Initial Equalities Screening Record Form

 

Date of Screening:

Directorate: Place, Planning and Regeneration

Section: Public Health

1.  Activity to be assessed

Development and implementation of a new Health and Wellbeing Strategy for Bracknell Forest Council. 

 

2.  What is the activity?

 Policy/strategy    Function/procedure     Project     Review     Service    Organisational change

3.  Is it a new or existing activity?

 New      Existing

4.  Officer responsible for the screening

Louise Duffy – Senior Public Health Strategist

5.  Who are the members of the screening team?

Public Health: Louise Duffy, Tanvi Baretto, Annie Yau-Karim, Alberta Kattah

6.  What is the purpose of the activity?

Please describe briefly its aims, objectives and main activities as relevant.  

 

Public Health has been leading on the development of a new Health and Wellbeing Strategy for Bracknell Forest Council. The Health and Wellbeing Strategy is a joint plan that sets the priorities for improvement based on the current understanding of the health and wellbeing profile of the population. In addition to the findings from the JSNA, it considers insights from topic experts, service providers, service users and residents. It sets out the actions that local system partners (commissioners, service providers, service users and residents) should jointly take to achieve the improvement outcomes. Furthermore, it describes how progress on improvement will be monitored.

 

The strategy also draws on the impact of the COVID-19 pandemic and specific population groups who have been disproportionately affected by COVID-19, either being at greater risk of complications or mortality resulting from the disease e.g., older people or those from non-white groups, or the indirect effects such as psychological distress resulting from long-term isolation e.g., women, children, and older people.

 

The strategy has six objectives which have been develop based on local health intelligence and all aim to reduce key health inequalities in the borough. The six broad objectives are as follows:

·         Give all children the best start in life

·         Promote mental health and improve the lives of those with mental ill-health

·         Create opportunities for individual and community connections, enabling a sense of belonging and the awareness that someone cares.

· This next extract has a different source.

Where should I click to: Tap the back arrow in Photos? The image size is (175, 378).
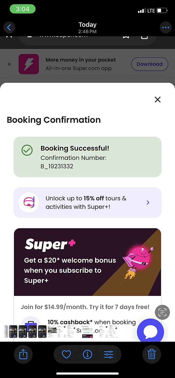pos(9,28)
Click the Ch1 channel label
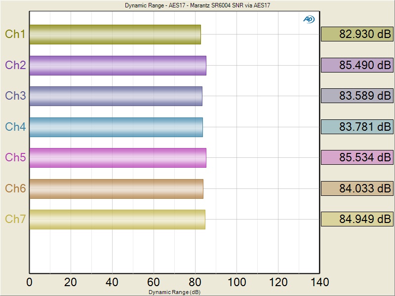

·         Improve years lived with good health and happiness.

·         Keep residents safe from COVID-19 and other infectious diseases

The Health and Wellbeing strategy aims is to reduce health inequalities. It will do this by scrutinising local data to identify population groups which are currently, or at risk of, experiencing poorer health outcomes. Each of the objectives in the Health and Wellbeing strategy uses local data as a starting point to understand who is most affected by a particular health issue and the objectives have been developed accordingly to address this. Such data will be taken from local and national sources including the Bracknell Forest Joint Strategic Needs Assessment and Berkshire Public Health Observatory. It will also be informed by softer intelligence gathered through the workshops and consultation with key groups representing some of the protected characteristics. The proposed impact on equalities has been described according to each protected characteristic below. Overall, equalities issues have been addressed throughout the development of the strategy itself through a coproduction approach and by exploring health and wellbeing needs across the life course. Equalities are therefore addressed as a key part of the strategy.

 

7.  Who is the activity designed to benefit/target?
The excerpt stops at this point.